Why would any diligent manager make such an investment; in an enterprise that will do at least as much damage again to the environment and will cease to be a going concern 18 years later?
An investment in the right renewable energy on the other hand, is an investment in the planet’s future as well as an outlay with an open-ended return. It is also an investment that is ultimately going to have to be made, so best do it now rather than pouring trillions into trying to prop up a dying industry and compounding environmental damage in the process first.
So what are the renewable energy alternatives?
They are solar, wind, hydroelectricity, geothermal power, biomass, nuclear, tidal, wave power, ocean thermal energy conversion, space based solar power and salinity gradients.
As renewable detractors love to point out solar and wind are intermittent and thus can be relied on only about a third of the time. They also have a high NIMBY quotient and require significant space.
We have already tapped most of the hydroelectricity available but could squeeze out a little more but nowhere near the 15 terawatts required. And again there are NIMBY and environmental issues.
The Earth’s internal thermal energy flows to the surface by conduction at a rate of 44.2 terawatts. Seventy percent of this flows into the oceans however, so it is estimated that the potential for electricity generation from geothermal energy ranges between .035 to 2 terawatts and again there are NIMBY issues as the process is believed to be associated with localize earthquakes.
Biomass could be significant were it not for global food and water shortages as well as the soil mining issue.
According to the IPCC, “Today it is not clear how and by which technologies the current problems facing nuclear energy may be resolved. What actually happens will depend on how safety, waste disposal, and proliferation concerns are resolved, and whether the green house debate adds increasing importance to nuclear energy’s ‘carbon benignness’. Consequently, after 2020 completely different nuclear futures may unfold varying from an almost five-fold expansion between 1990 and 2050 to a 20 percent decline.”
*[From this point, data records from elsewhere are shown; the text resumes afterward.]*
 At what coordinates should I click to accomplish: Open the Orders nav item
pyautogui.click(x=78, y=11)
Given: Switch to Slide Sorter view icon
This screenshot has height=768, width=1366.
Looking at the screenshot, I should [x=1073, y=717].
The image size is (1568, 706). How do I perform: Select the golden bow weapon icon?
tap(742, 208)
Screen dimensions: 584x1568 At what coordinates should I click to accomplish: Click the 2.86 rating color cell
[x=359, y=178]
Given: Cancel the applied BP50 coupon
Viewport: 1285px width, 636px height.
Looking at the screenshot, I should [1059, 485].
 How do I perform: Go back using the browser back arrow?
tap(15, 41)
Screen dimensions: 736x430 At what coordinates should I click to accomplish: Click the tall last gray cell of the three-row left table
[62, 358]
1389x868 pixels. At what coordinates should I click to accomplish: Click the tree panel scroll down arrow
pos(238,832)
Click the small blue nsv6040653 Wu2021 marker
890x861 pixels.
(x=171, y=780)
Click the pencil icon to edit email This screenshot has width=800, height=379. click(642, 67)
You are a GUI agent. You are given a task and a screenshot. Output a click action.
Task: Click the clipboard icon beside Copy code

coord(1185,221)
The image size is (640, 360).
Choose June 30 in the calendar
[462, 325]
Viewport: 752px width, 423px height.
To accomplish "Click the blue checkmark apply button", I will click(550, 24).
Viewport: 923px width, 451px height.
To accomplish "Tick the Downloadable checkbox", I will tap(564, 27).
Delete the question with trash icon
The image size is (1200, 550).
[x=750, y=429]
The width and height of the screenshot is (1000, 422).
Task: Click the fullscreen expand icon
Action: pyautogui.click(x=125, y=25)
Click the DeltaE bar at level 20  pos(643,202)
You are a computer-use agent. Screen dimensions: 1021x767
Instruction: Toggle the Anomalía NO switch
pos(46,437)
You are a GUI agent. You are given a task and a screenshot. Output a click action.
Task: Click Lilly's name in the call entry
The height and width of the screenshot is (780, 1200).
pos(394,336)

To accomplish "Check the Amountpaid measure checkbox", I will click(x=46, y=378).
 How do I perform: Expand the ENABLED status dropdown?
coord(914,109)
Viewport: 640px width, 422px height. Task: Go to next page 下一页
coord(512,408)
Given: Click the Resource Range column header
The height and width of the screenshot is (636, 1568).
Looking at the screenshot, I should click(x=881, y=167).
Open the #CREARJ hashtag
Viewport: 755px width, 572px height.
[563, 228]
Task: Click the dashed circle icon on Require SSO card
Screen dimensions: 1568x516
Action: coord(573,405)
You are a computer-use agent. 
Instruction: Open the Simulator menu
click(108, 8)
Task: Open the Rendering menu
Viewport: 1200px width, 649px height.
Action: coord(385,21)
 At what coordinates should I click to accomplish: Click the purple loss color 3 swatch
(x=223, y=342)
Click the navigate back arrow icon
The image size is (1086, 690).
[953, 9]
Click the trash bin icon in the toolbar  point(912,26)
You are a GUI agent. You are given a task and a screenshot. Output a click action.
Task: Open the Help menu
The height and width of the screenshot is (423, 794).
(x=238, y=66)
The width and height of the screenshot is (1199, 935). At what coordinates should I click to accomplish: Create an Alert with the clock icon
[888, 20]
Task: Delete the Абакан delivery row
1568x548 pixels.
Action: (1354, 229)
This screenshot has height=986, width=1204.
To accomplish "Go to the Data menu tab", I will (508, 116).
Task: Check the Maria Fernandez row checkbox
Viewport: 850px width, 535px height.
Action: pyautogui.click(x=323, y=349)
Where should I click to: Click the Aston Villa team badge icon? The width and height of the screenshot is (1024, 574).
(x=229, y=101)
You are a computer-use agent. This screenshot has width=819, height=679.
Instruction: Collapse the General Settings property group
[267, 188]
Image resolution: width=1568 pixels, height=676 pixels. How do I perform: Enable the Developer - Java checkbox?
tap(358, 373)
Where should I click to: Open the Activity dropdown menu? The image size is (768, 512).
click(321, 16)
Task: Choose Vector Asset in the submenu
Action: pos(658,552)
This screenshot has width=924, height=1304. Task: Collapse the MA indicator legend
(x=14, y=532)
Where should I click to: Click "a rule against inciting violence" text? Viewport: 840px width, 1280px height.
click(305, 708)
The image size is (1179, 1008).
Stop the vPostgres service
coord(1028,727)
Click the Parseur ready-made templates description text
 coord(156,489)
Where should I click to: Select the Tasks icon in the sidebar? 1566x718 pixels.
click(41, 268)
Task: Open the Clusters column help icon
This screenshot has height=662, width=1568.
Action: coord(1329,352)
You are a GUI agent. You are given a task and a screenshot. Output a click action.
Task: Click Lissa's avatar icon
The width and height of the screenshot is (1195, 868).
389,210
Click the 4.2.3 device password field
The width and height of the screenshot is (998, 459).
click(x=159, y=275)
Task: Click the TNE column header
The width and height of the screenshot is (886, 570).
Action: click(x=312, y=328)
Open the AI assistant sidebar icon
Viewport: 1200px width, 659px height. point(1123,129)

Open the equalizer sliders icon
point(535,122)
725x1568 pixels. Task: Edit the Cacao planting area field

Even if nuclear were to expand five fold, it would still produce only a third of the 15 terawatts of renewable energy required and considering it also produces twice as much waste heat as energy, it would add an additional 10 terawatts of heat to an already overheating planet.
According to Siemens, “it is widely agreed that tidal stream energy capacity could exceed 120GW globally,” which is about two orders of magnitude less than is required.
A study, ASSESSING THE GLOBAL WAVE ENERGY POTENTIAL presented to the 29th International Conference on Ocean, Offshore Mechanics and Arctic Engineering concluded the global gross wave resource was about 3.7 TW.
It is estimated the oceans of the world are accumulating 330 terawatts of excess heat each year and that as much as 25 terawatts of this heat can be converted to electrical energy by the process of ocean thermal energy conversion (OTEC).
A future gigawatt space power system has been proposed but the current capacity to put such a system into orbit is limited.
The global osmotic, or salinity gradient, power capacity, which is concentrated at the mouths of rivers, is estimated by Statkraft to be in the region of 1,600 to 1,700 TWh annually. This is about two orders of magnitude less than the 2008 global consumption of 132,000 TWh.
In conclusion it is hard to see how Hoffert’s 15TW of renewable energy can be attained by 2050 or how the 14TW currently being produced from fossil fuels can be replaced in the absence of a large OTEC component, which seems self-evident considering the oceans are the largest hot as well as cold reservoirs on the planet.
In fact we can obtain over 80 percent of the total 2050 need from this one source and can continue to do so as long as the sun shines and the icecaps melt on a seasonal basis to replenish the ocean’s cold, deep, heat sink, which OTEC would insure would continue to be the case.